Re: Patch: PR target/55142: [4.8 Regression] internal compiler error: in plus_constant, at explow.c:88

H.J. Lu Mon, 19 Nov 2012 11:19:31 -0800

On Tue, Nov 13, 2012 at 10:59 PM, Uros Bizjak <ubiz...@gmail.com> wrote:
> On Tue, Nov 13, 2012 at 7:23 PM, H.J. Lu <hjl.to...@gmail.com> wrote:
>
>>>>> >>>> Since x32 runs in 64-bit mode, for address -0x40000300(%rax), 
>>>>> >>>> hardware
>>>>> >>>> sign-extends displacement from 32-bits to 64-bits and adds it to 
>>>>> >>>> %rax.
>>>>> >>>> But x32 wants 32-bit -0x40000300, not 64-bit -0x40000300.  This patch
>>>>> >>>> uses 32-bit registers instead of 64-bit registers when displacement
>>>>> >>>> < -16*1024*1024.  -16*1024*1024 is used instead of 0 so that we will
>>>>> >>>> still generate -16(%rsp) instead of -16(%esp).
>>>>> >>>>
>>>>> >>>> Tested it on Linux/x32.  OK to install?
>>>>> >>>
>>>>> >>> This problem uncovers a bug in the middle-end, so I guess it would be
>>>>> >>> better to fix it there.
>>>>> >>>
>>>>> >>> Uros.
>>>>> >>
>>>>> >> The problem is it isn't safe to transform
>>>>> >>
>>>>> >> (zero_extend:DI (plus:SI (FOO:SI) (const_int Y)))
>>>>> >>
>>>>> >> to
>>>>> >>
>>>>> >> (plus:DI (zero_extend:DI (FOO:SI)) (const_int Y))
>>>>> >>
>>>>> >> when Y is negative and its absolute value is greater than FOO.  
>>>>> >> However,
>>>>> >> we have to do this transformation since other parts of GCC depend on
>>>>> >> it.  If we revert the fix for
>>>>> >>
>>>>> >> http://gcc.gnu.org/bugzilla/show_bug.cgi?id=49721
>>>>> >>
>>>>> >> we will get
>>>>> >>
>>>>> >> FAIL: gcc.c-torture/compile/990523-1.c  -O3 -g  (internal compiler 
>>>>> >> error)
>>>>> >> FAIL: gcc.c-torture/compile/990523-1.c  -O3 -g  (test for excess 
>>>>> >> errors)
>>>>> >> FAIL: gcc.c-torture/compile/pr41634.c  -O3 -fomit-frame-pointer 
>>>>> >> -funroll-all-loo
>>>>> >> ps -finline-functions  (internal compiler error)

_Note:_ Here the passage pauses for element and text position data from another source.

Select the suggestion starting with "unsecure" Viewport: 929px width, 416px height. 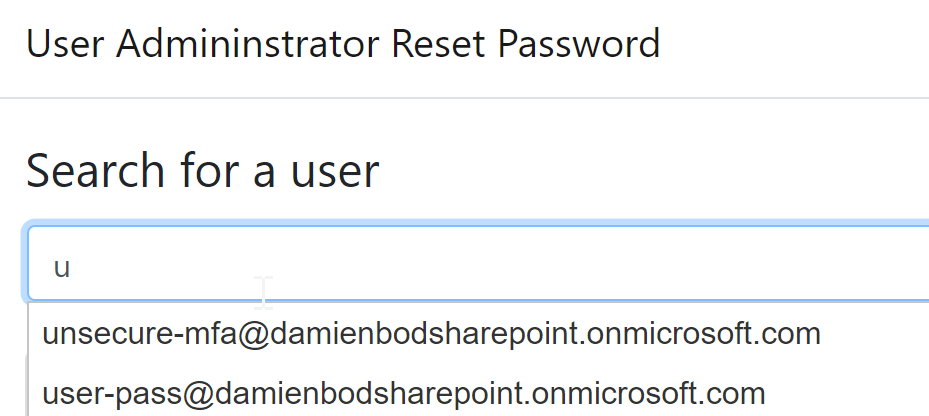point(431,333)
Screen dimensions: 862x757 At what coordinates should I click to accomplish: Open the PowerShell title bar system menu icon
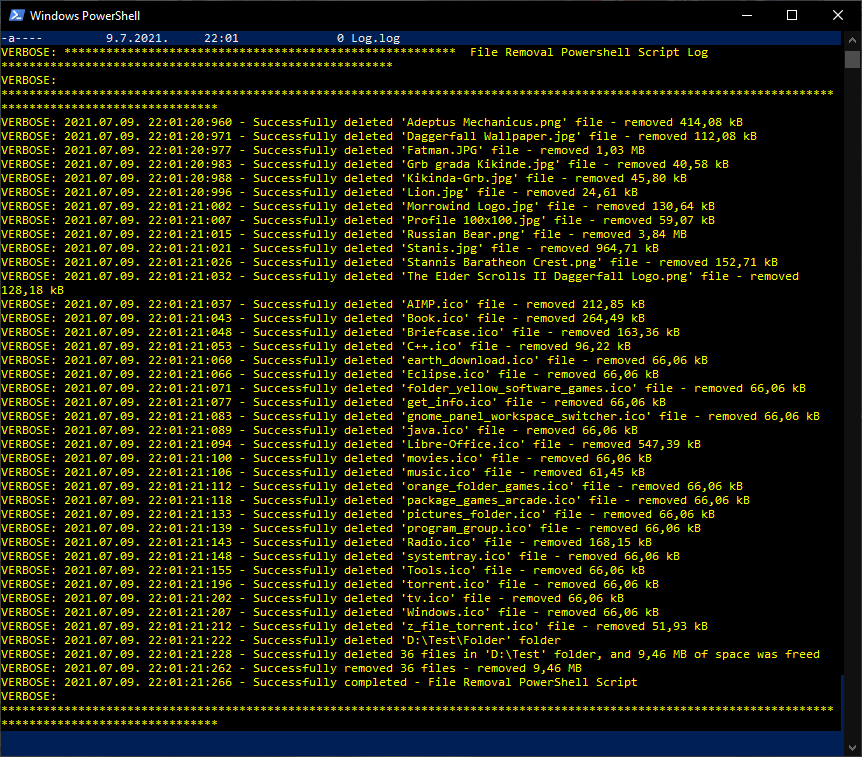17,15
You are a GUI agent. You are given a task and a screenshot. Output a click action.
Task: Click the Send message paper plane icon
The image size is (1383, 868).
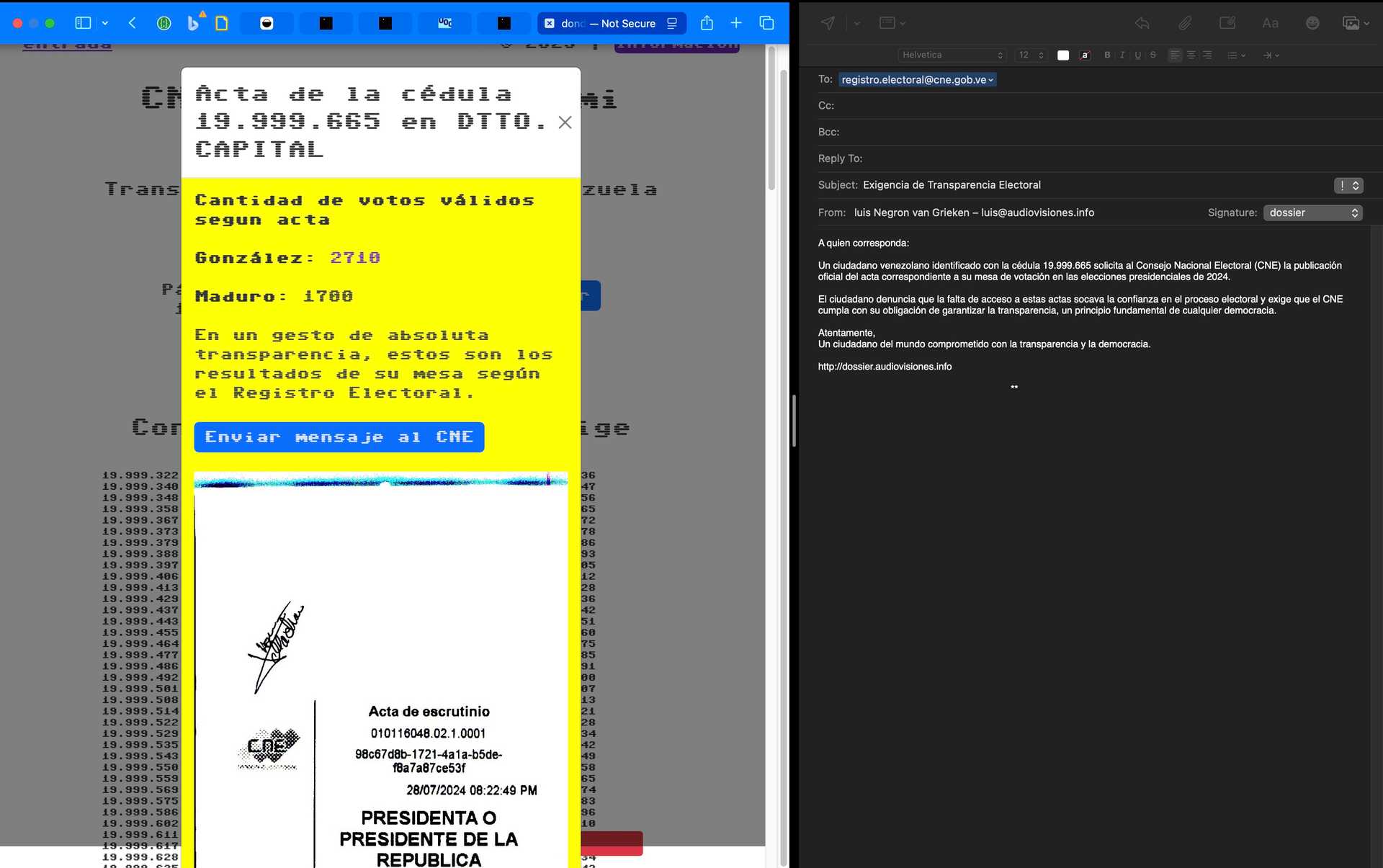828,23
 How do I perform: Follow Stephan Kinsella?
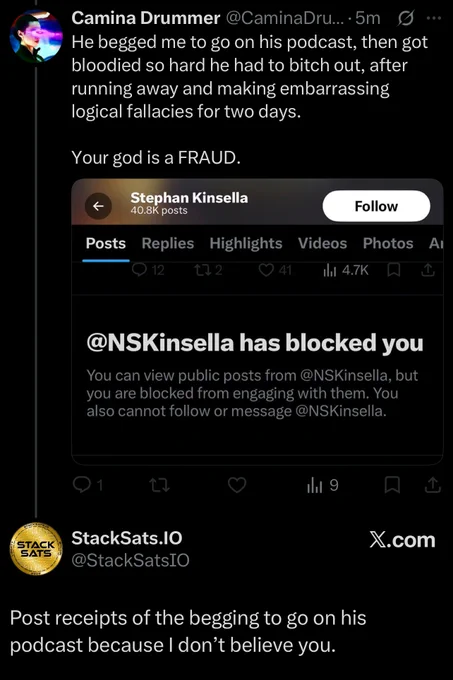tap(376, 206)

>>>>> >> FAIL: gcc.c-torture/compile/pr41634.c  -O3 -fomit-frame-pointer 
>>>>> >> -funroll-all-loo
>>>>> >> ps -finline-functions  (test for excess errors)
>>>>> >> FAIL: gcc.c-torture/compile/pr41634.c  -O3 -fomit-frame-pointer 
>>>>> >> -funroll-loops
>>>>> >> (internal compiler error)
>>>>> >> FAIL: gcc.c-torture/compile/pr41634.c  -O3 -fomit-frame-pointer 
>>>>> >> -funroll-loops
>>>>> >> (test for excess errors)
>>>>> >> FAIL: gcc.c-torture/compile/pr41634.c  -O3 -fomit-frame-pointer  
>>>>> >> (internal compi
>>>>> >> ler error)
>>>>> >> FAIL: gcc.c-torture/compile/pr41634.c  -O3 -fomit-frame-pointer  (test 
>>>>> >> for exces
>>>>> >> s errors)
>>>>> >> FAIL: gcc.c-torture/compile/pr41634.c  -O3 -g  (internal compiler 
>>>>> >> error)
>>>>> >> FAIL: gcc.c-torture/compile/pr41634.c  -O3 -g  (test for excess errors)

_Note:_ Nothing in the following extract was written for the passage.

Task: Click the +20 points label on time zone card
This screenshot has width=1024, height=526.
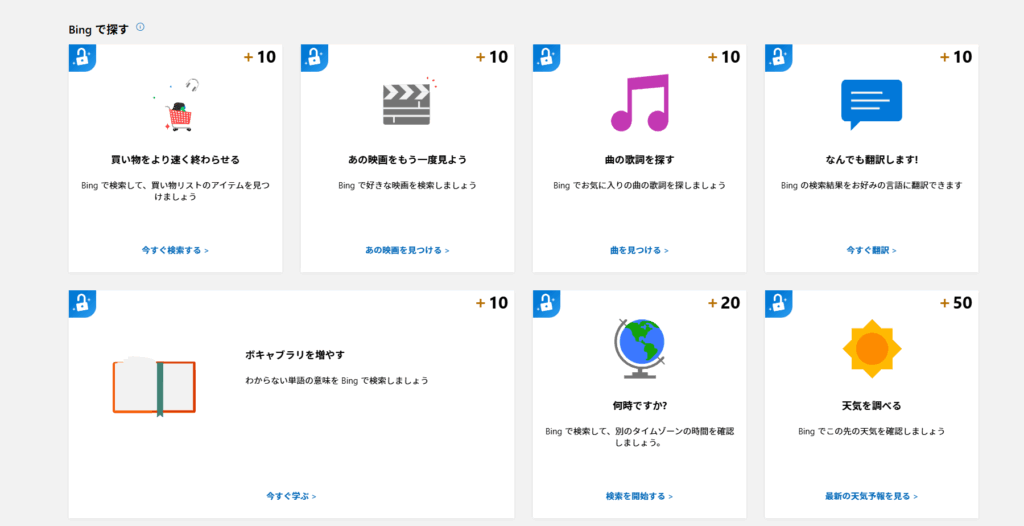Action: point(724,303)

>>>>> >> FAIL: gcc.dg/Warray-bounds.c (internal compiler error)
>>>>> >> FAIL: gcc.dg/Warray-bounds.c (test for excess errors)
>>>>> >>
>>>>> >> since we generate pseudo registers to convert SImode to DImode
>>>>> >> after reload.  Fixing it requires significant changes.
>>>>> >>
>>>>> >> This is only a problem for 64-bit register address since the symbolic
>>>>> >> address is 32-bit.  Using 32-bit base/index registers will work around
>>>>> >> this issue.
>>>>> >
>>>>> > This address
>>>>> >
>>>>> > (plus:DI (zero_extend:DI (FOO:SI)) (const_int Y))
>>>>> >
>>>>> > is OK for x32 as long as Y, which is encoded as 32-bit immediate,
>>>>> > is zero-extend from 32-bit to 64-bit.  SImode address does it.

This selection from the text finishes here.